Produite par David Fincher, Mindhunter fera date parmi les créations Netflix. Dérangeante, inclusive et passionnante à suivre, un véritable tour de force expérimental dans le genre de la série policière. 

Qui sont ces fameux « chasseurs d’esprits » que cette série créée par Joe Penhall, un parfait inconnu, et produite par David Fincher, le serial cinematographer de l’ère moderne, veut à tout prix identifier ? Sont-ils ces tueurs « à séquences », ou ces agents du FBI dont la nouvelle combine d’investigation ancrée dans une certaine idée de la psycho-criminalité aspire leurs vies, jusqu’à plus soif ? A vrai dire, l’altérité conceptuelle de Mindhunter concerne les deux partis.

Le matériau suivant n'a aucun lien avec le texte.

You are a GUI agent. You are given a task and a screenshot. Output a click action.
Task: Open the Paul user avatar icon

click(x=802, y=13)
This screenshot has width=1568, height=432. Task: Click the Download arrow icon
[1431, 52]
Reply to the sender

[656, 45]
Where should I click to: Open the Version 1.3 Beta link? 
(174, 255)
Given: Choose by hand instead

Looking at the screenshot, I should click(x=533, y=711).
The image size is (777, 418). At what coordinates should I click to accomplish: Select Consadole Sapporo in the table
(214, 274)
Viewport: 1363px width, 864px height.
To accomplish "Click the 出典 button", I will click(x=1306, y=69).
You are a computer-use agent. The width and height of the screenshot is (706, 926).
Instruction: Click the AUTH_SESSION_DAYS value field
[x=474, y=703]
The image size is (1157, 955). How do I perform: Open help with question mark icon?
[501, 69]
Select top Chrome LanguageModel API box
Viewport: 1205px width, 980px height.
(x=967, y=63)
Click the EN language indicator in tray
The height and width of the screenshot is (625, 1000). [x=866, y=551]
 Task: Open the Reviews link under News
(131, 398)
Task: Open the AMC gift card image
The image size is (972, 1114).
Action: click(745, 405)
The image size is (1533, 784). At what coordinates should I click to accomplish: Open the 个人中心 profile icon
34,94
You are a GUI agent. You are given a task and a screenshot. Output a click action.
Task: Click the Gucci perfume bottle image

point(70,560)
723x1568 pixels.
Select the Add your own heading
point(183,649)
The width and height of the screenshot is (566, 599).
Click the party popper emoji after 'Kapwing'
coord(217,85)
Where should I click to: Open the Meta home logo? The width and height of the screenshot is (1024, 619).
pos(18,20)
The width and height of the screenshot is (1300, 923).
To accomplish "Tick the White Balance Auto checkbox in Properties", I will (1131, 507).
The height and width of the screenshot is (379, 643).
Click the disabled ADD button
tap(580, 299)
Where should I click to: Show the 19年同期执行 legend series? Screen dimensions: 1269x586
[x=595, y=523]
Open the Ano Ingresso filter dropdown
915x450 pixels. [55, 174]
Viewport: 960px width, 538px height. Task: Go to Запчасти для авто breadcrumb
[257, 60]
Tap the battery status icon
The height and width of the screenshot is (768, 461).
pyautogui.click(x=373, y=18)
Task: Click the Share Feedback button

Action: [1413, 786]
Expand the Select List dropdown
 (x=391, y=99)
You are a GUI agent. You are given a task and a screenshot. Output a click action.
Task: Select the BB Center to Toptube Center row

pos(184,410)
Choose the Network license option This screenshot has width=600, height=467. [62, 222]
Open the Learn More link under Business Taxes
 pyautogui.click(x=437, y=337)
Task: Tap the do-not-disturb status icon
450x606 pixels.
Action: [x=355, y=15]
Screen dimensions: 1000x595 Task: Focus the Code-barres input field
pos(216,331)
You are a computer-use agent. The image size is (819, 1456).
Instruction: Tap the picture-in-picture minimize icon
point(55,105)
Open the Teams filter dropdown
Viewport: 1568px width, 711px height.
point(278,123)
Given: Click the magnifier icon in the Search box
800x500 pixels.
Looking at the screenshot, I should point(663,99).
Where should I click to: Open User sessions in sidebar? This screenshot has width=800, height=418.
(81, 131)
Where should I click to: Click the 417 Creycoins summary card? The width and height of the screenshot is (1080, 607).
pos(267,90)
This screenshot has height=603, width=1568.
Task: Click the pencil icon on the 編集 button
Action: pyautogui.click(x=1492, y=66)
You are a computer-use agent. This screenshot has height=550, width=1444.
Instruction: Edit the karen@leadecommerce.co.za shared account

La vraie question, cela dit, est celle-ci : au-delà du chasseur, qui est le chassé ? Voilà toute l’importance accordée à cette création made in Netflix à l’art du dialogue et du champ-contrechamp, tous les deux en voie de disparition à l’heure où les séries se perdent dans l’industrie frénétique de l’autoréférence (Stranger Things, Fear the Walking DeadGame of Thrones…). Et c’est ainsi, comme une anticipation, que se dévoile l’un des personnages les plus fascinants de ces dernières années : le special agent Holden Ford, joué par l’incroyable et possédé Jonathan Goff. Et tout ceci n’est qu’un bref aperçu de ce que promet la série pendant pas moins de dix épisodes absolument passionnants.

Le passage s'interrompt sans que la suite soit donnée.